The lunch hour. Extreme high angles dramatize construction sites. We see some of the united colours of Brazil. Universities are old. Postal distribution is working. There is a montage of clocks. The press observes the world with its eagle eyes 24 hours a day. Split screens dramatize the concept of the media. Printing presses are at work. The communications association spreads to trains: "iron nerves cut the state in all directions".

A special dossier is dedicated to the Instituto Butantam where venomous snakes and spiders are examined for use in medicine. Another special dossier is dedicated to rehabilitation programs at the penitentiary system. Work disciplines goodness. A further special dossier focuses on the history of Brazil. The proclamation of independence is seen in a historical re-enactment.

Municipal works, skyscraper building, steel industry and road construction sites are on display. The montage escalates to abstract animated flicker. Spiral and caleidoscopic forms emerge. There is an aspect of a Vertovian symphony of industry.

From industry we switch to the beauty of nature and leisure, a montage of animals, sport culture, spleen of the city, and horseback riding. Long shadows are falling on the city when evening comes. The sun sets. Airplanes, a zeppelin, and a telescope are seen.

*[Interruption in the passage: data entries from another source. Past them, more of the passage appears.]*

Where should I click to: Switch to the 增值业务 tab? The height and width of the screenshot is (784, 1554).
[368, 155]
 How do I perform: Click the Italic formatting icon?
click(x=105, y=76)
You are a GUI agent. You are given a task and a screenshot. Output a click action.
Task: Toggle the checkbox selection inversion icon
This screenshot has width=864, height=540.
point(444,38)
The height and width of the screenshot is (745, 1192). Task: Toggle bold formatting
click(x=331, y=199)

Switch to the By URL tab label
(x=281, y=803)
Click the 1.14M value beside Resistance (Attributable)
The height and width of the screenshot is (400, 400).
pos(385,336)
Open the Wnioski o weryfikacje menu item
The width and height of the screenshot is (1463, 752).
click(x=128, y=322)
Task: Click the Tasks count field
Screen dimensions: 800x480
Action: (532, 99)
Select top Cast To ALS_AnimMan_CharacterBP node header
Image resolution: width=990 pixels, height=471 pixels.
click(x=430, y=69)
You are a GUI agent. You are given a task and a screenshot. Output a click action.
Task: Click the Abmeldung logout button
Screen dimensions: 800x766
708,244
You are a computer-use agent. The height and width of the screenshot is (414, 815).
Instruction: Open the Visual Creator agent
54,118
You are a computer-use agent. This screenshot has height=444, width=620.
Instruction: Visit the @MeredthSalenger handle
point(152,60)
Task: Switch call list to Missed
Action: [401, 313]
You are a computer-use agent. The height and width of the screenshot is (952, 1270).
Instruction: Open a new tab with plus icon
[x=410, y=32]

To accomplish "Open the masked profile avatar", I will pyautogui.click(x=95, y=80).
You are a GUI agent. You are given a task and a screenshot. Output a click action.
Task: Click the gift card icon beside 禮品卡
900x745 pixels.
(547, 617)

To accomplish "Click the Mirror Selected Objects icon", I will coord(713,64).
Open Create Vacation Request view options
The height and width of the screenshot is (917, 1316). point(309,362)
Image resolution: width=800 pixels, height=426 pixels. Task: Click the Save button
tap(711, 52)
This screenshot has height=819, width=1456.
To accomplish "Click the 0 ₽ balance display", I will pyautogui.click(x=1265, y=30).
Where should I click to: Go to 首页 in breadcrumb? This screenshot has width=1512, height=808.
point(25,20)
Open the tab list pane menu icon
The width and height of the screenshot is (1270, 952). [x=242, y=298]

São Paulo, a symphonia da metrópole received the biggest laughter of the festival. After a perfect finale there came another finale, and another, and another, and another, each one of the added ones in a provincial-nationalistic tone out of tune with the film proper, apparently added by various authorities. Finally there is an hourglass, a revolving globe, and the Brazilian seal with the catchword Ordem e Progresso. FIM.

Art titles, a mobile camera, and exciting angles make this a lively experience. I think this was the best viewing I have had of this film; the visual quality is often good, and sometimes in low contrast.